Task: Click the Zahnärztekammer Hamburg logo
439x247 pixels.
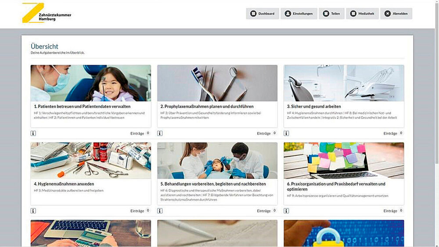Action: tap(46, 14)
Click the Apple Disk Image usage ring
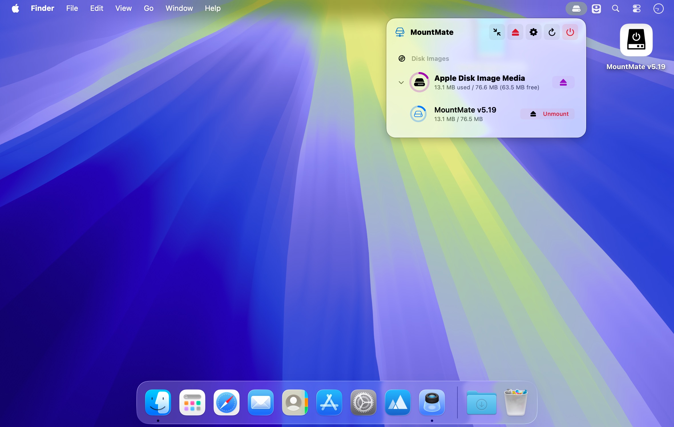 coord(419,82)
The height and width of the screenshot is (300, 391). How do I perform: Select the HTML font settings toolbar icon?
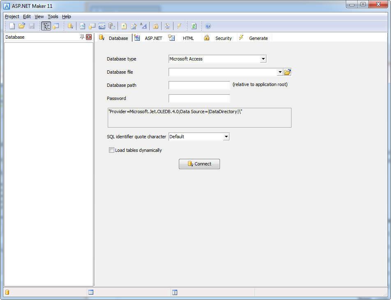point(143,26)
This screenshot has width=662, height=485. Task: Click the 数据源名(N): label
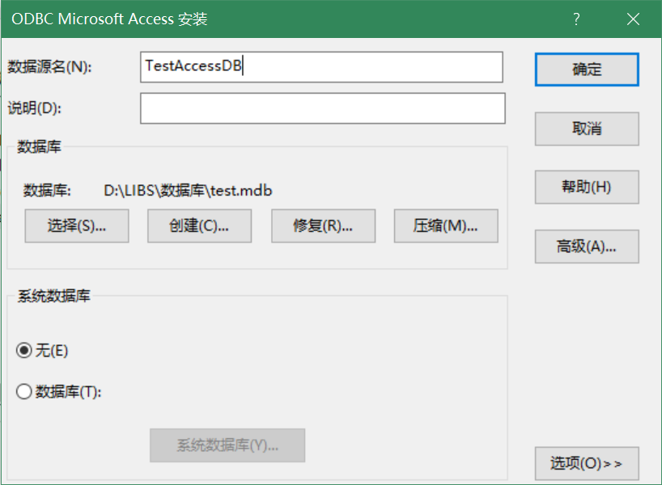pyautogui.click(x=50, y=67)
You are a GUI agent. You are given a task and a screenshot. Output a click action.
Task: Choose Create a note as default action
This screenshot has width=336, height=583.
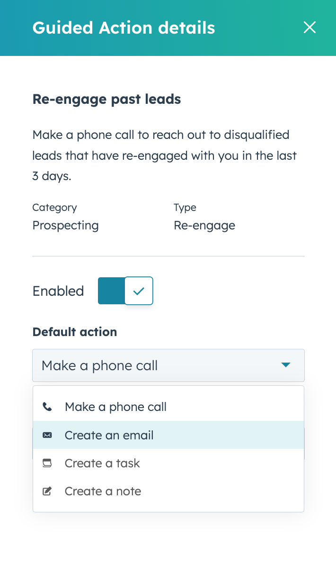coord(103,491)
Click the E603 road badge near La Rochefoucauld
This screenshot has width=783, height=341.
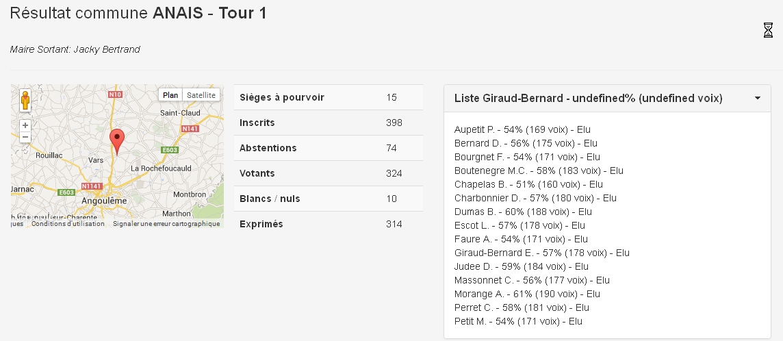[x=169, y=150]
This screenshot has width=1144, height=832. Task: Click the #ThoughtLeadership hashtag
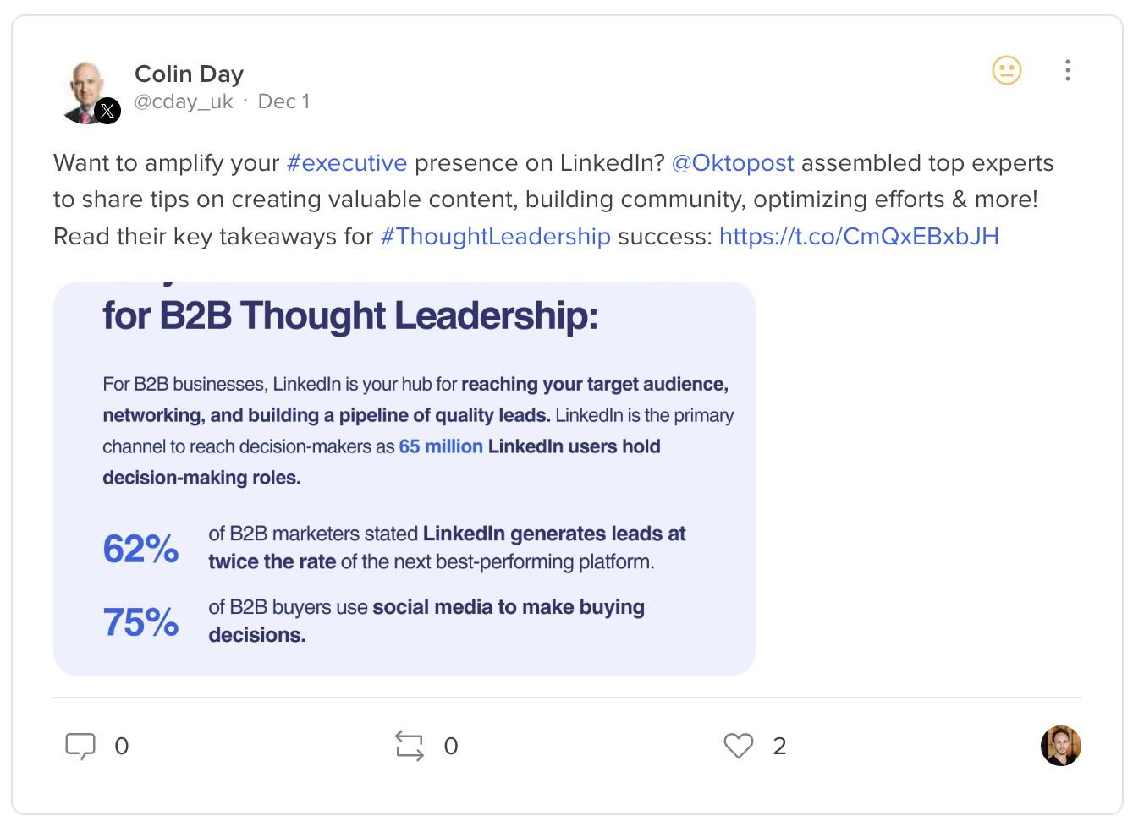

==================================================

• **TASK GOAL**
A picture must not appear in the copy. Transcribe exactly the lines from the one with "This screenshot has width=783, height=341." through the final line of the entries, both included, and no more.

• **ANSWER TO THE EXERCISE**
This screenshot has width=783, height=341.
[x=169, y=150]
This screenshot has width=1144, height=832. Task: Click the #ThoughtLeadership hashtag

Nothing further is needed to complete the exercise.